#### ЗАДАНИЯ:
1. Изложите суть фрагмента о стиле Сайкаку в двух предложениях.
2. Допишите следующую часть фрагмента о стиле Сайкаку, начав сразу после его последнего предложения.

#### ТЕКСТОВЫЙ ФРАГМЕНТ:
/---

Отличный от предшествующих моногатари объект изображения — нравы горожан — естественно предполагал иной художественный метод, иную стилистическую манеру. По словам писателя Кода Рохана, «стиль Сайкаку говорит о том, что перед нами мастер: легкость, волшебство, полное отсутствие многословия, повторений. Кажется, на легкой лодочке спускаешься по быстрому потоку. Летят горы, бегут скалы, нет времени рассмотреть в подробностях цветы и деревья. Наконец, все исчезает, лодка выходит в бескрайнее море.
Впервые мы оглядываемся, но уже белые облака закрыли пройденный путь, а впереди — лишь пенистые валы и широкий горизонт. Наша душа пленена, наши взоры обольщены, мы вспоминаем, какие горы видели, какие скалы, какие цветы, травы, деревья, и не можем понять, что это были за деревья, что за цветы и травы, черные скалы или фиолетовые, какой высоты. Мы только помним, что было что‑то чудесное, красота волшебного царства. Читаем вновь и, если сделаем это медленно, словно поднимаемся обратно вверх по течению, разглядывая подробности; оказывается: и горы, и скалы, и тонкие травы, и старые деревья — все это самое обыкновенное и давно нам известное. Но если мы примемся читать в третий раз, мы опять понесемся с той же быстротой, как бы по течению стремительного потока; опять то же очарование, мы видим те же волшебные пейзажи, которых раньше никогда не видели. Стиль Сайкаку — это лодочка, которая летит, унося своего читателя. Пейзажи, которые мы видели, — это все тот же неизменный мир. И только отсюда, из лодки, мир предстает обольстительным, волшебным царством. Это потому, что лодочка летит как стрела, как падающая звезда, без одной секунды промедления» (цит по [49, с.245]).
Вот вам динамизм, нахлынувший поток впечатлений вместо застывших мгновений Басё.
И все же, как ни кажется необычным стиль Сайкаку, как ни отличен от того, что было до него, мы не можем не обнаружить в нем структурные признаки классических моногатари . Не потому, что рядом с популярными песенками и анекдотами соседствуют отрывки из пьес Но, хэйанских повестей и поэтических антологий — в духе стиля «парчи из лоскутков», а потому, что принцип композиции, построения рассказов тот же. Не потому повесть «Об одиноком сладострастнике» близка традиционному духу, что в ней есть явное подражание «Гэндзи», — те же 54 сцены из жизни на сей раз купеческого Гэндзи (как выглядел бы Гэндзи в купеческой среде в такие времена, когда деньги решают дело), а потому, что каждая глава еще в большей степени, чем в «Гэндзи», обособлена, не связана с последующей. Это отмечают и авторы антологии «Классическая японская литература»: «Каждая глава, если не учитывать одного и того же героя, практически есть независимое целое, в произведении отсутствует последовательное развитие сюжета или характера, что свойственно роману» [209, с.312]. Сайкаку прибегает к тому «живописному методу», который мы обнаруживаем в «Гэндзи»: «Переход от главы к главе разворачивается подобно живописному свитку, воссоздавая один аспект любовных нравов за другим. Вот шлюха из Сюмоку‑мати в Фусими, вот проститутка из публичной бани в Хёго, вог торговка рыбой в Сума, девочка из чайного домика Ясака в Киото, официантка на тракте Токайдо и т.д.

\---

#### ИСХОДНЫЕ ДАННЫЕ:
/---

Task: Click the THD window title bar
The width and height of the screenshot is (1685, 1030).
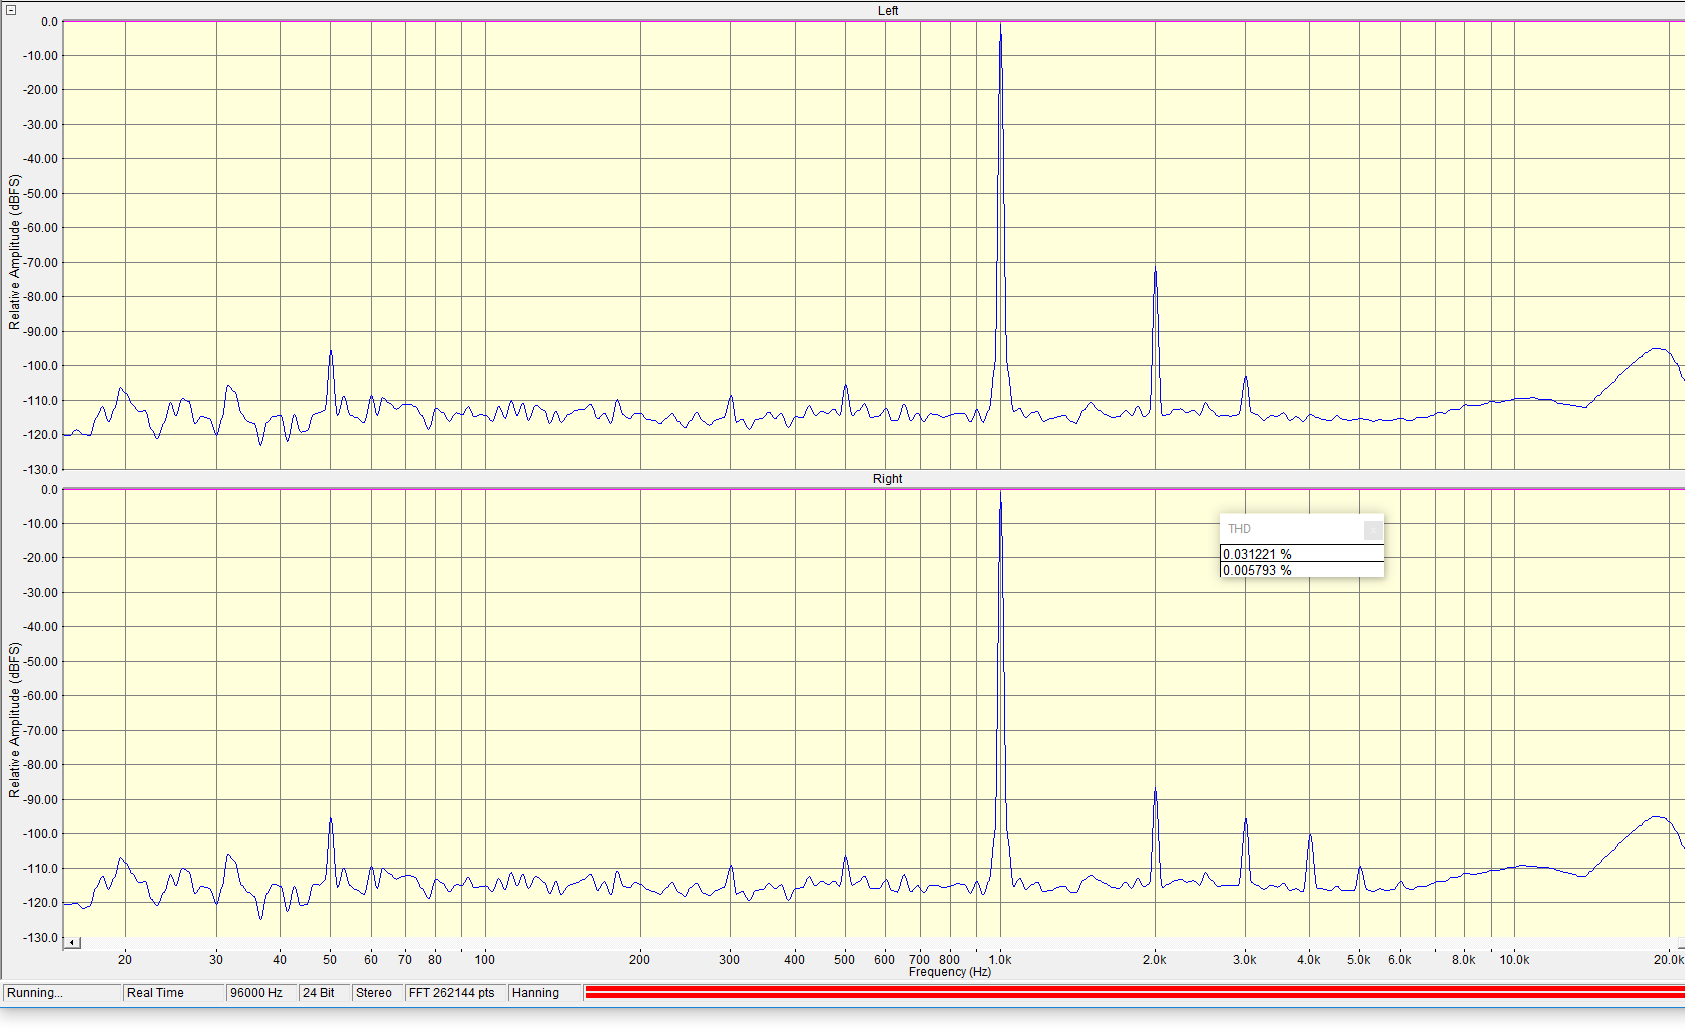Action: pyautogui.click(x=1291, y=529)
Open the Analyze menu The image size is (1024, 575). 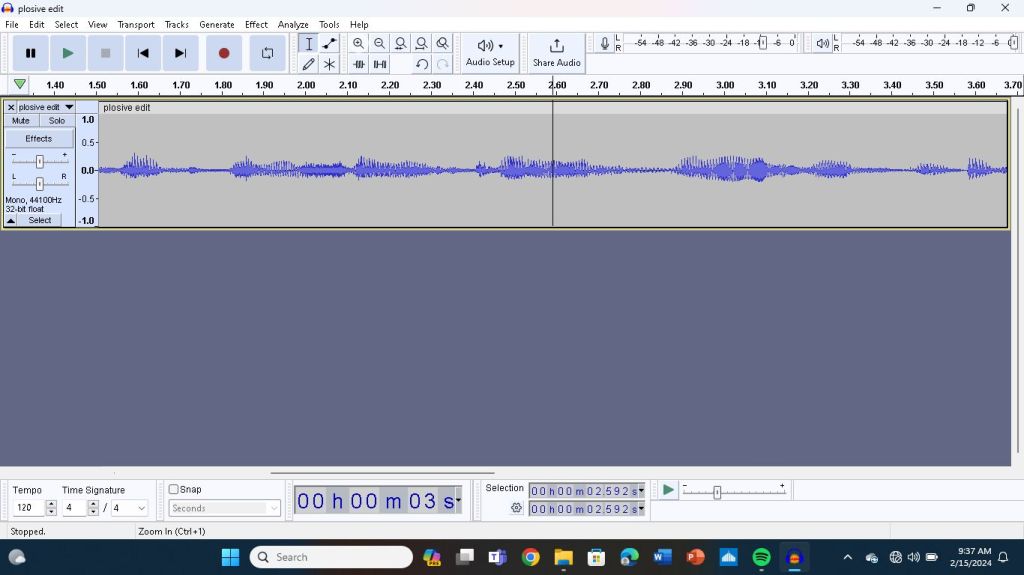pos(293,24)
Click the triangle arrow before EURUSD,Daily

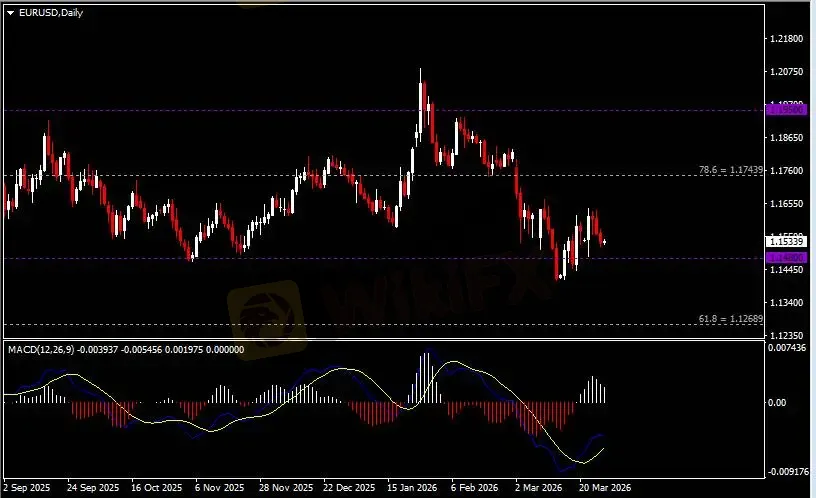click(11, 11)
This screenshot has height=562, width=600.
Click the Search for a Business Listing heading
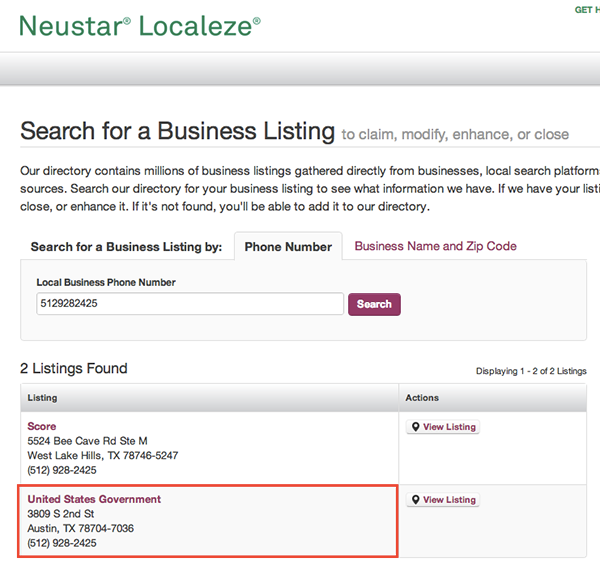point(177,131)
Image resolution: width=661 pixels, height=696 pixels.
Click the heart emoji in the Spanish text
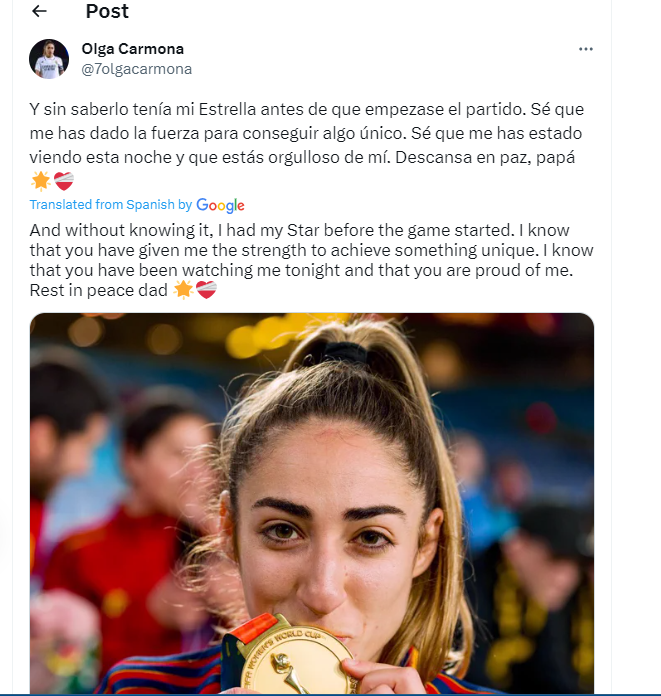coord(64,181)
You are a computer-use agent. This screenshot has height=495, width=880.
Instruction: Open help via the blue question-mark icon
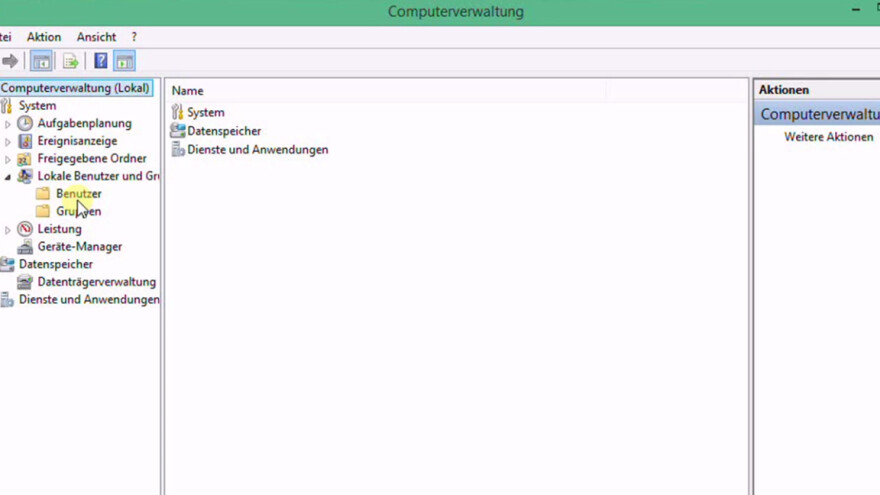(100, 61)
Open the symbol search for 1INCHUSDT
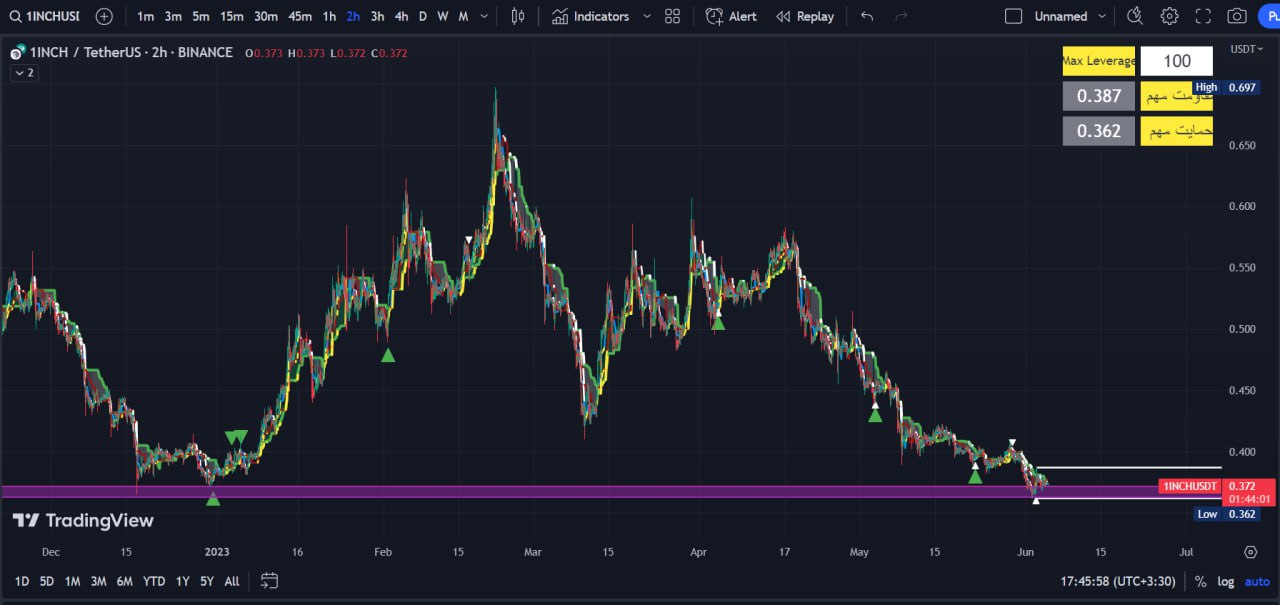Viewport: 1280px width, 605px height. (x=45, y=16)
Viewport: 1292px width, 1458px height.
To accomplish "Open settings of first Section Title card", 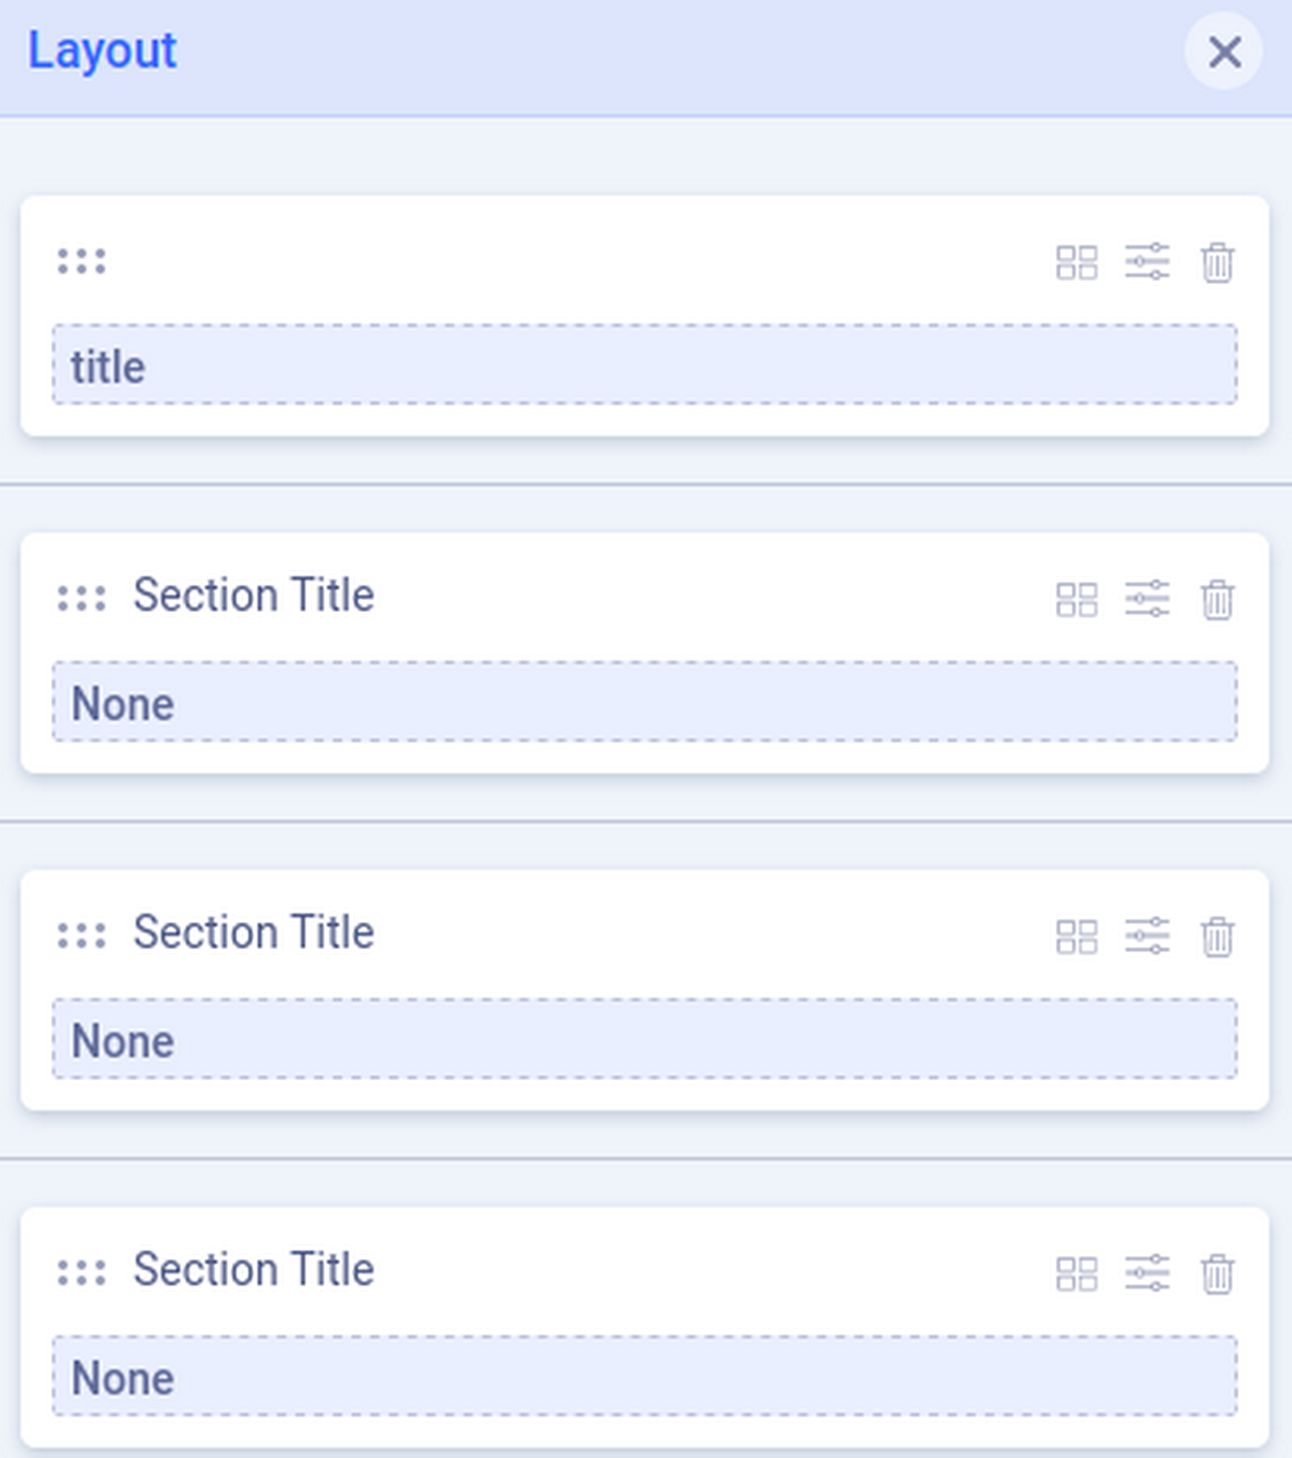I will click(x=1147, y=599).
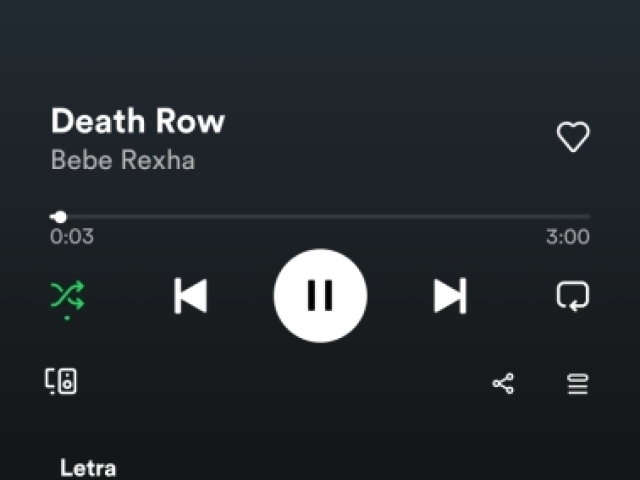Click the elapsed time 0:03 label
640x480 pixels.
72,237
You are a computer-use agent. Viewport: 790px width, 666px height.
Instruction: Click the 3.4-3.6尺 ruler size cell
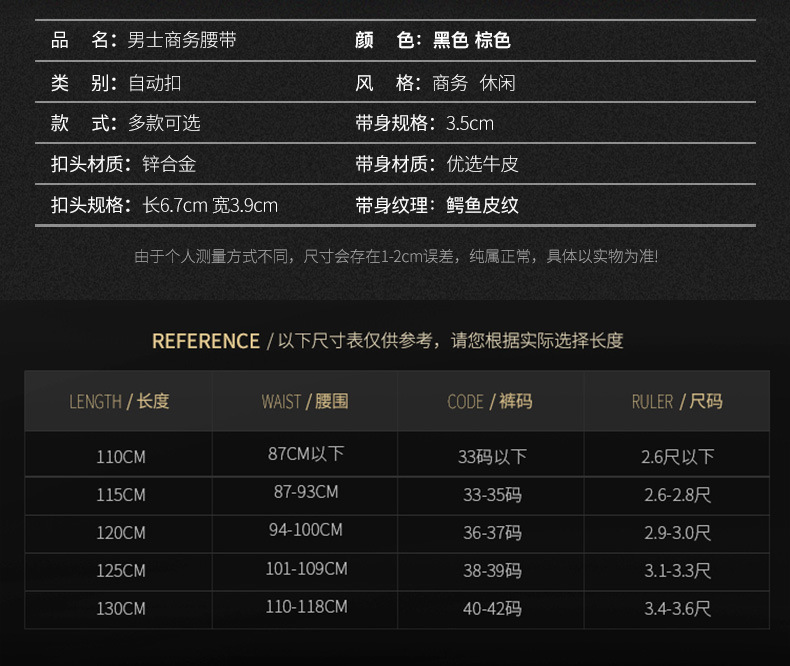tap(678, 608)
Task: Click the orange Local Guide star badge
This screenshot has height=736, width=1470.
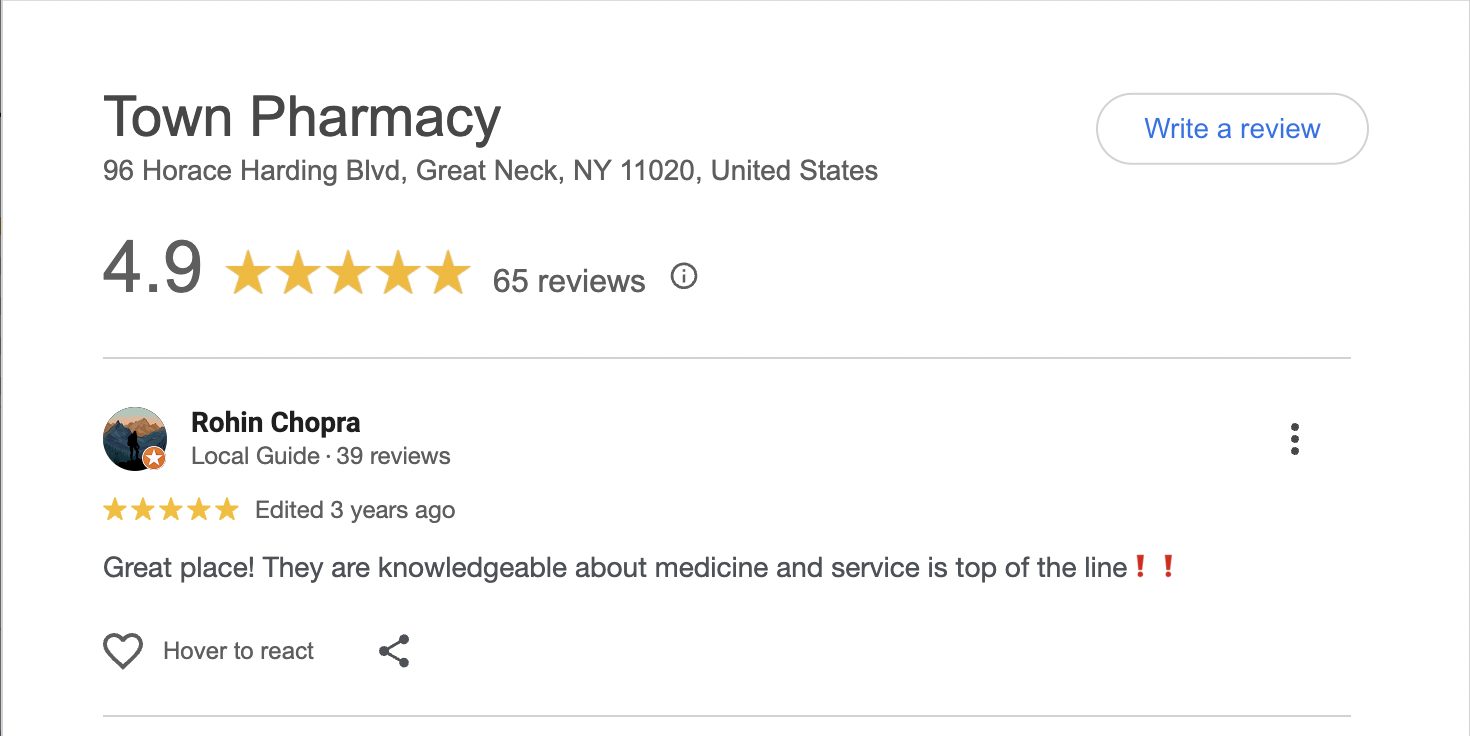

\---

#### ОТВЕТЫ:
1. Фрагмент приводит слова Кода Рохана, который сравнил стиль Сайкаку с лёгкой лодочкой, стремительно уносящей читателя по течению, так что неизменный обыкновенный мир предстаёт волшебным царством. Вместе с тем в этом стиле обнаруживаются структурные признаки классических моногатари: главы повести «Об одиноком сладострастнике», как и в «Гэндзи», обособлены и сменяют друг друга подобно живописному свитку.

2.
Но из этих любовных сцен мы извлекаем реалистическую картину нравов и обычаев тех лет. Портреты женщин Киото, Эдо и Осака по своей живописной силе не уступают биографиям знаменитых куртизанок известных районов Симабара в Киото, Ёсивара в Эдо и Симмати в Осака. Писатель дает в деталях разные типы куртизанок и атмосферу веселых кварталов» [209, с.311].
Итак, начиная с первого произведения и кончая одним из последних — «Клочками разных писем» (опубликованы посмертно в 1696 г.), сочинения Сайкаку сохраняют традиционную структуру: как бы независимое существование отдельного, каждая глава — самостоятельный эпизод. «Клочки разных писем» — разрозненные истории, изложенные в виде писем либо от лица героя, либо случайными свидетелями какого‑то трагического события из жизни горожан. И в рассказах Сайкаку, таким образом, отсутствует последовательное развитие действий, отсутствует сюжет в нашем понимании.
Конечно, это самостоятельное существование отдельного не абсолютно. Если бы между эпизодами совсем не было связи, то произведение распалось бы. Если же сочинения Сайкаку живут, значит, они целостны, но построены они по непривычным для нас и привычным для японцев законам. И это свидетельствует о том, что принятые в европейской литературе принципы последовательной композиции, когда одно вытекает из другого, не единственно возможные, что допустима связь по такому, например, типу, когда «одна драгоценность отражает все остальные».
Система намеков, ассоциаций делает рассказы Сайкаку сложными для понимания. Их трудно оценить, не зная художественного кода — разнообразных традиционных приемов, призванных усилить наслаждение, доставляемое языком, самой плотью рассказа, отгадыванием неясного. Раскрыть двойной смысл, игру слов, что с давних пор знакомо японцам, не требовало от них тех усилий, которые прилагаем мы, чтобы понять язык Сайкаку.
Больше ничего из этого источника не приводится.